I have been exploring it lately. Not surprisingly, samba has received most of my attention so far. In my search for excellent recordings, I have been trying to recapture how it sounded when I heard it performed in Brazil–crisp and strong, confident, easy-going, romantic. Recently, I came across the excellent debut album, released in 2010, by the Brazilian group Sereno da Madrugada, entitled Modificado. The music excels compositionally and lyrically. One aspect in particular caught my attention: the production, the production of a type of music that was originally an acoustic form. Hip hop is one She has a BA in English Literature and a JD from a atlanta driving school in Alabama. thing; an acoustic dance form is another.
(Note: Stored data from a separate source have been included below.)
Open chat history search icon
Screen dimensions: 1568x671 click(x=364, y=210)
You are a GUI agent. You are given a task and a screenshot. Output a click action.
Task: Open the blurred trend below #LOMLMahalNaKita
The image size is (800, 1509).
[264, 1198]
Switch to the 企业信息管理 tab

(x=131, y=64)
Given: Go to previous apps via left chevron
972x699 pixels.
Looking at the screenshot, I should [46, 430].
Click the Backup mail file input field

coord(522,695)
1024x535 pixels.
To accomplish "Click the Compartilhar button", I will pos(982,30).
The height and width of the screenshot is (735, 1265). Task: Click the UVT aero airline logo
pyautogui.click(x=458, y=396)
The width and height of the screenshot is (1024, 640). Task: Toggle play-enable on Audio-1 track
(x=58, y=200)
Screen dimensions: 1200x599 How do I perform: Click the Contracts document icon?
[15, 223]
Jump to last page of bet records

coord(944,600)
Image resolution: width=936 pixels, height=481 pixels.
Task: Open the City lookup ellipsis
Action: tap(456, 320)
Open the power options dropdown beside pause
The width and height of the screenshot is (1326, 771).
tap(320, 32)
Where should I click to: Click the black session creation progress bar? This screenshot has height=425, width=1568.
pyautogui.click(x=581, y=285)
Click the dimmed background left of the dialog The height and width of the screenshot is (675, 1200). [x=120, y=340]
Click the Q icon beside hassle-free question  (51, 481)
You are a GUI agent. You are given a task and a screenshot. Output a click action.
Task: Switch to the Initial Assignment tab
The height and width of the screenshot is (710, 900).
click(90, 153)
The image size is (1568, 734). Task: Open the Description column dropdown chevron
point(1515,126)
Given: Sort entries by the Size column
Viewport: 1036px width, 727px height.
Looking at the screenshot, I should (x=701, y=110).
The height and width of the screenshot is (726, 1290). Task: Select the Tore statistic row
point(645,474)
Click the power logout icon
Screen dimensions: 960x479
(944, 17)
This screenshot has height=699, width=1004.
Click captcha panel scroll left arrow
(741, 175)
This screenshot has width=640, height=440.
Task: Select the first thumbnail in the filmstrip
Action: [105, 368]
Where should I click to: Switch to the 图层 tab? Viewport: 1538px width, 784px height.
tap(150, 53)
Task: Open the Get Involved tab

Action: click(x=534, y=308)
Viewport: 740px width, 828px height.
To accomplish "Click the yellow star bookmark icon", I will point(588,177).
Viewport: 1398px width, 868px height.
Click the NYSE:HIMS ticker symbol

The best production takes into account as much as possible the specific sonic, rhythmic, textural, historical, and environmental qualities of the music. A Haydn string quartet should sound more
like it was performed in a living room than on online slots a stage, let alone in a cathedral. Likewise, a good samba recording should sound like it is taking place in a place intended for dancing–outside, obviously, but even a relatively small room with lots of people. Okay, this is not my music, or even the music of my culture; but something in me wanted this dance foundation to be
communicated. Listen to Modificado. The percussion sounds crisp and present and is always in perfect balance with the
two other main elements–the voice and the guitar (and the charming cavaquinho, similar to a ukelele). This balance reflects something that I find delightful about samba–the lyrics very often refer to the form itself, especially its rhythmic aspects, as if to say: remember that were here to dance! Or, simply, in the words of the title track, Gosto de um samba ritmado pra sambar (I like a rhythmic samba for samba-ing).